In the listing, change "checkbox" to "option" in the lines running from the line with "Screen dimensions: 2212x1653" through the end of the listing. Return only those lines, leaving out the pictures.

(Data records)
§ §
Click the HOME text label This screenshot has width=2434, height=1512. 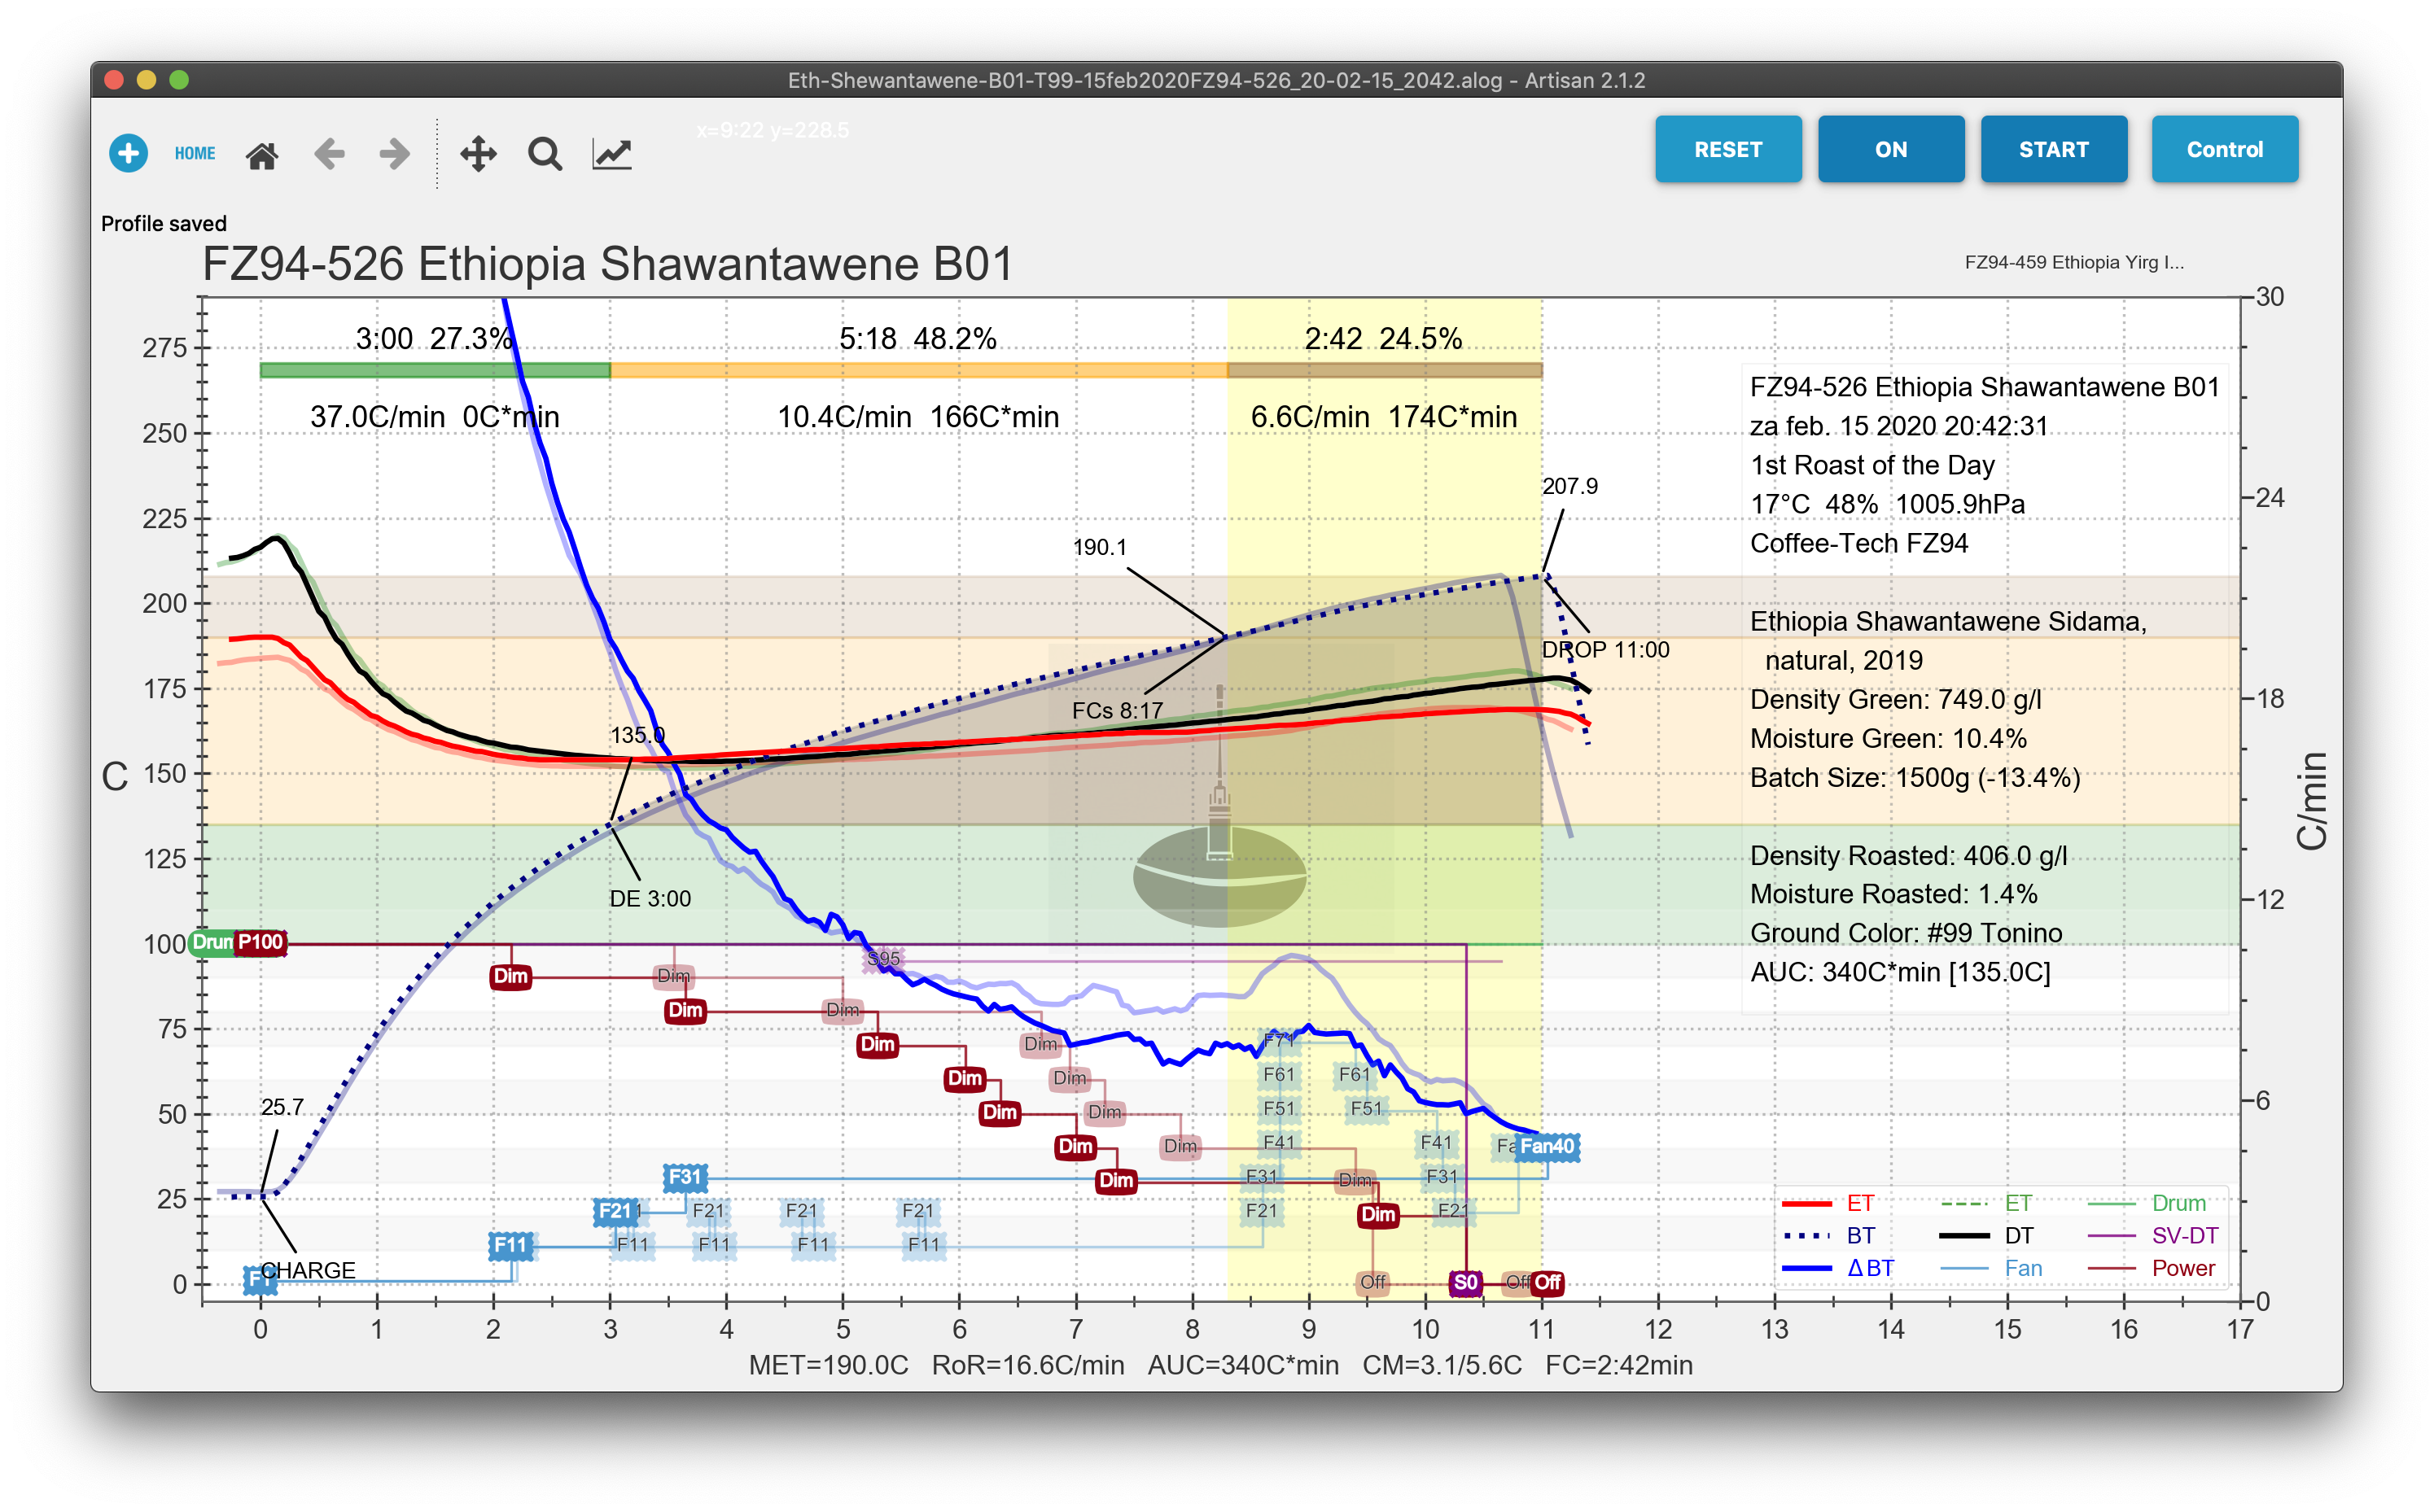tap(195, 153)
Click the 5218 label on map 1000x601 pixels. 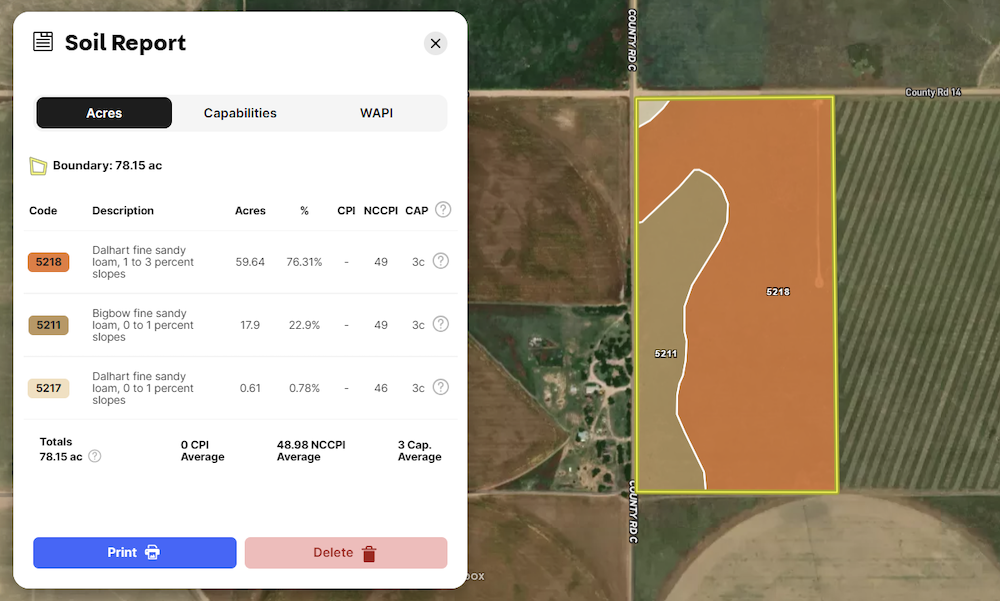tap(778, 292)
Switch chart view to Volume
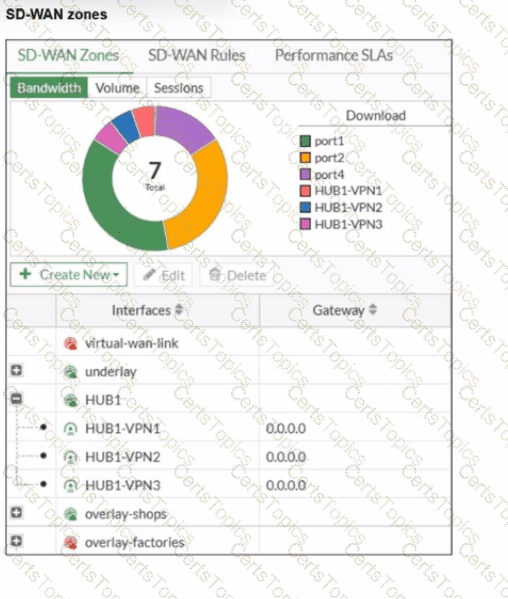Image resolution: width=508 pixels, height=599 pixels. coord(117,88)
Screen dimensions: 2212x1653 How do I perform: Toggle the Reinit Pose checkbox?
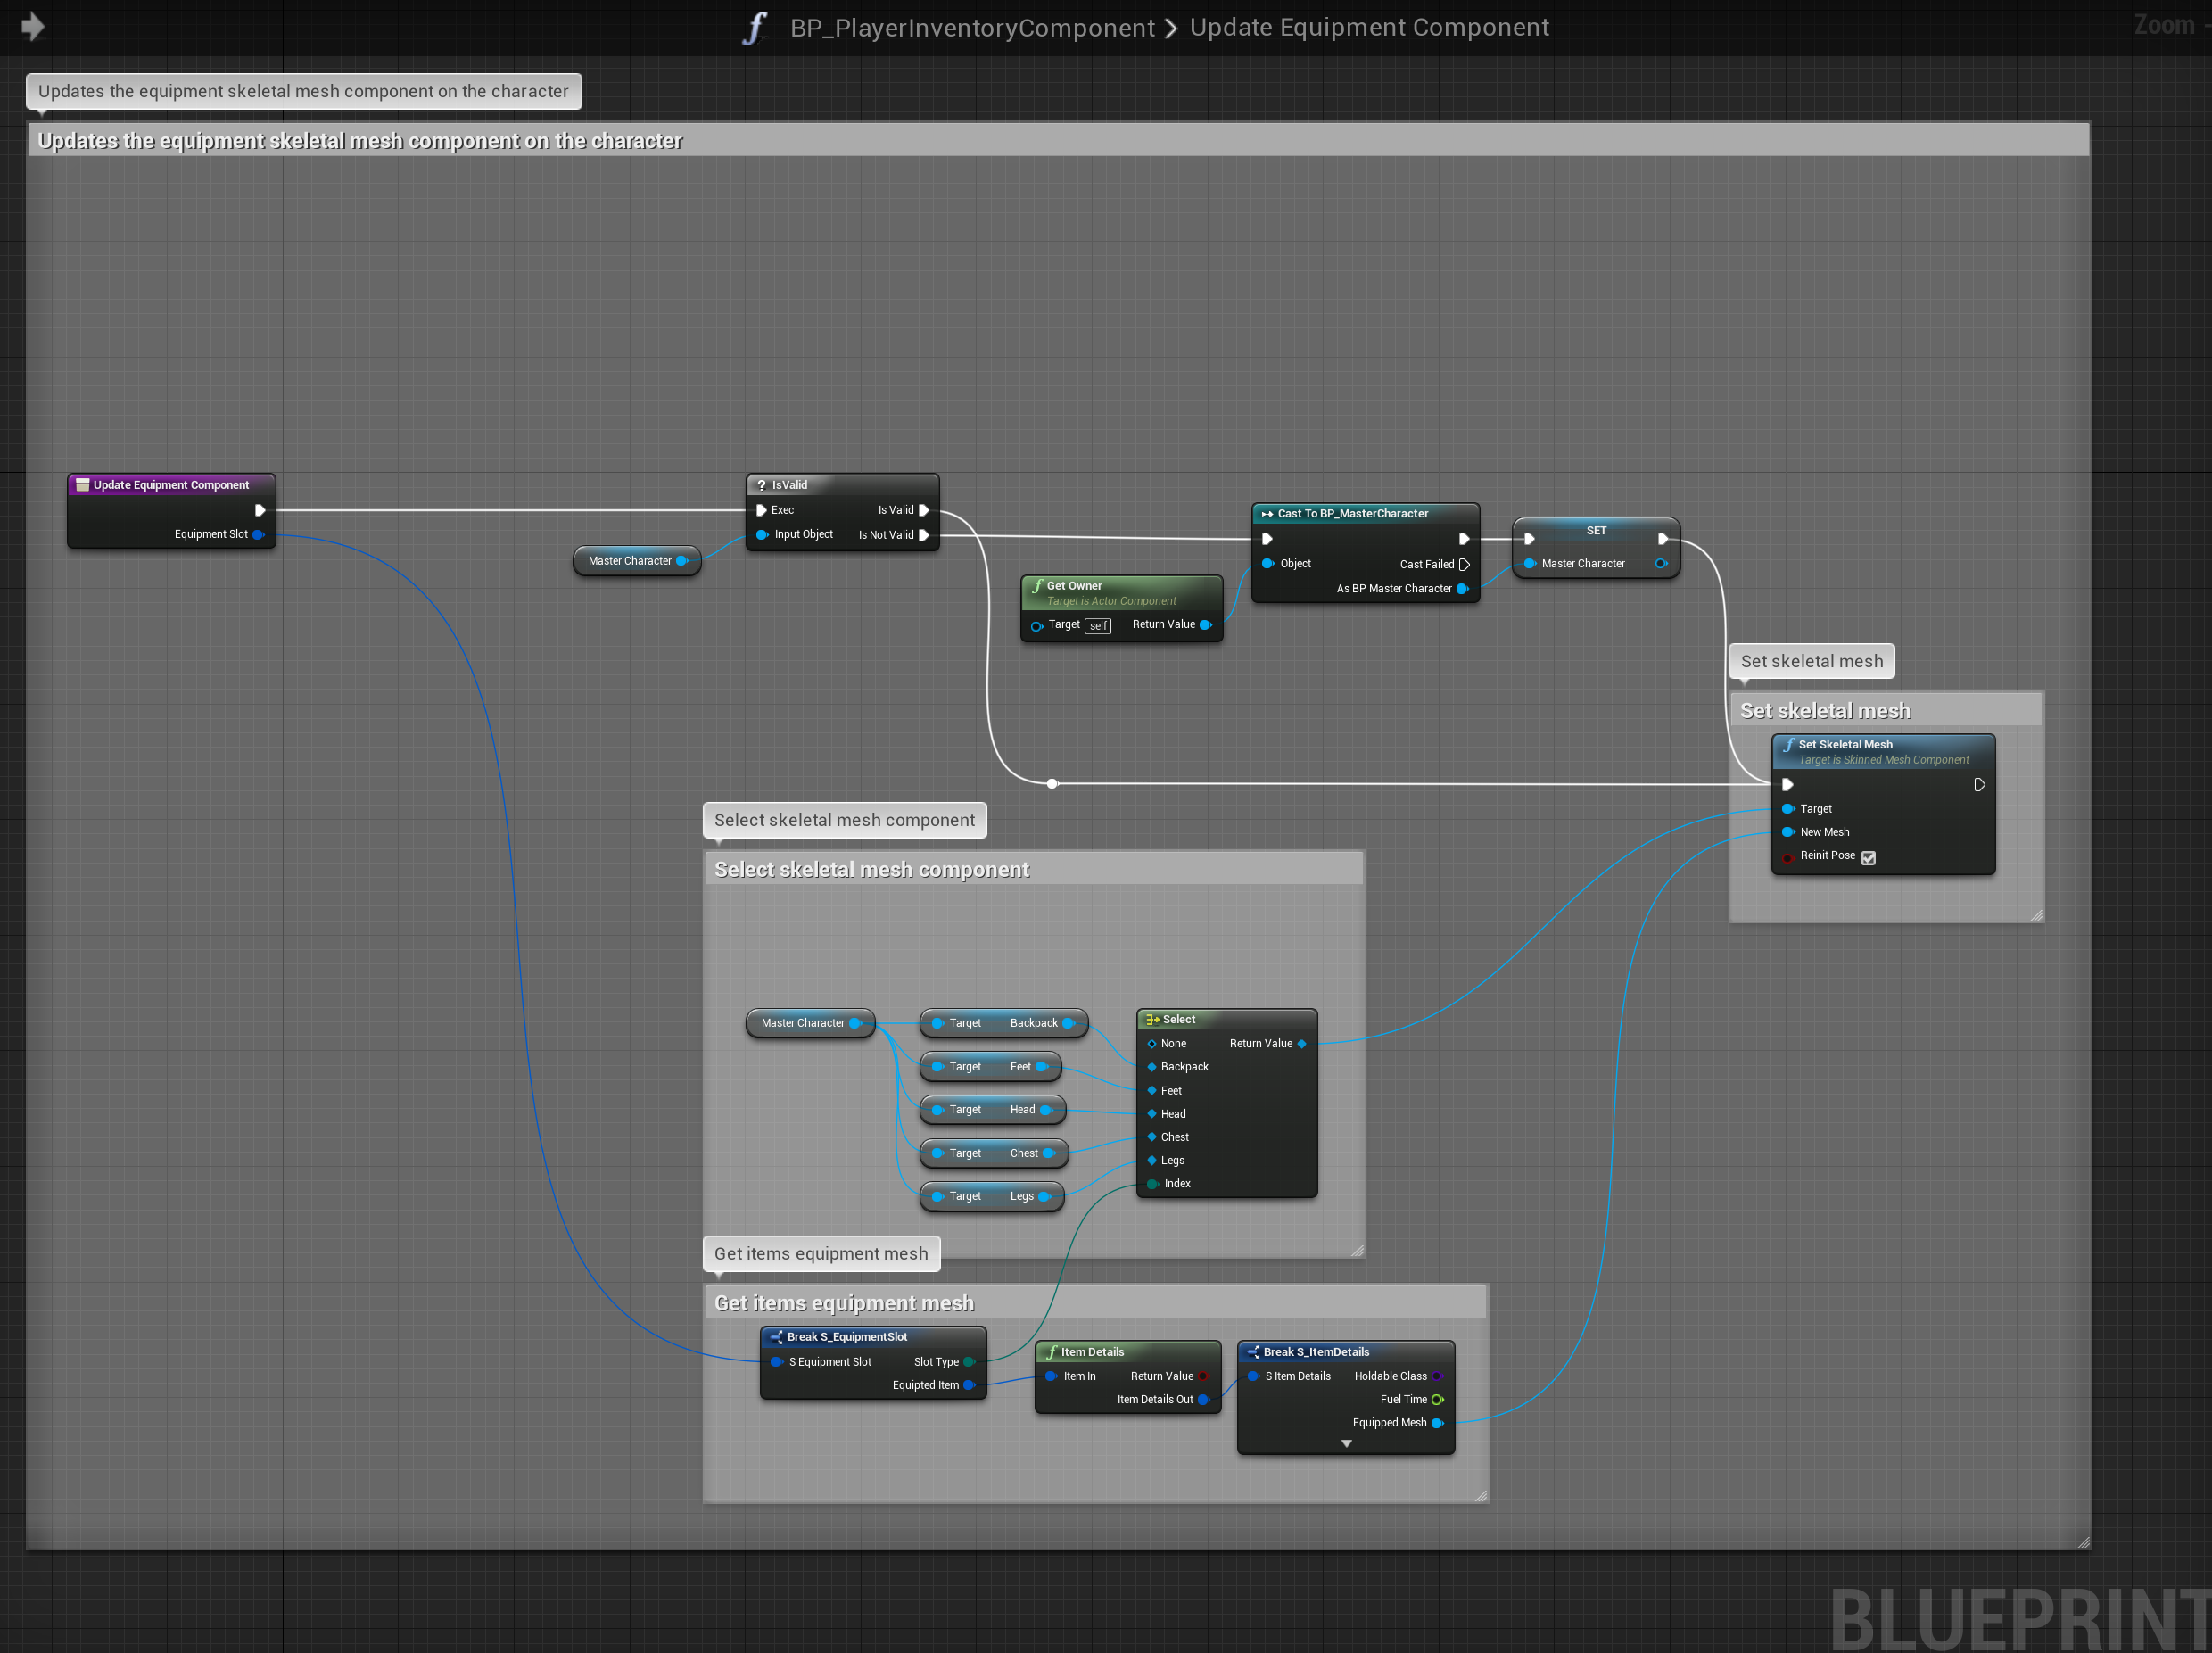coord(1868,857)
§ §
_Task output_
Screen dimensions: 2212x1653 How do I perform: Toggle the Reinit Pose option?
coord(1868,857)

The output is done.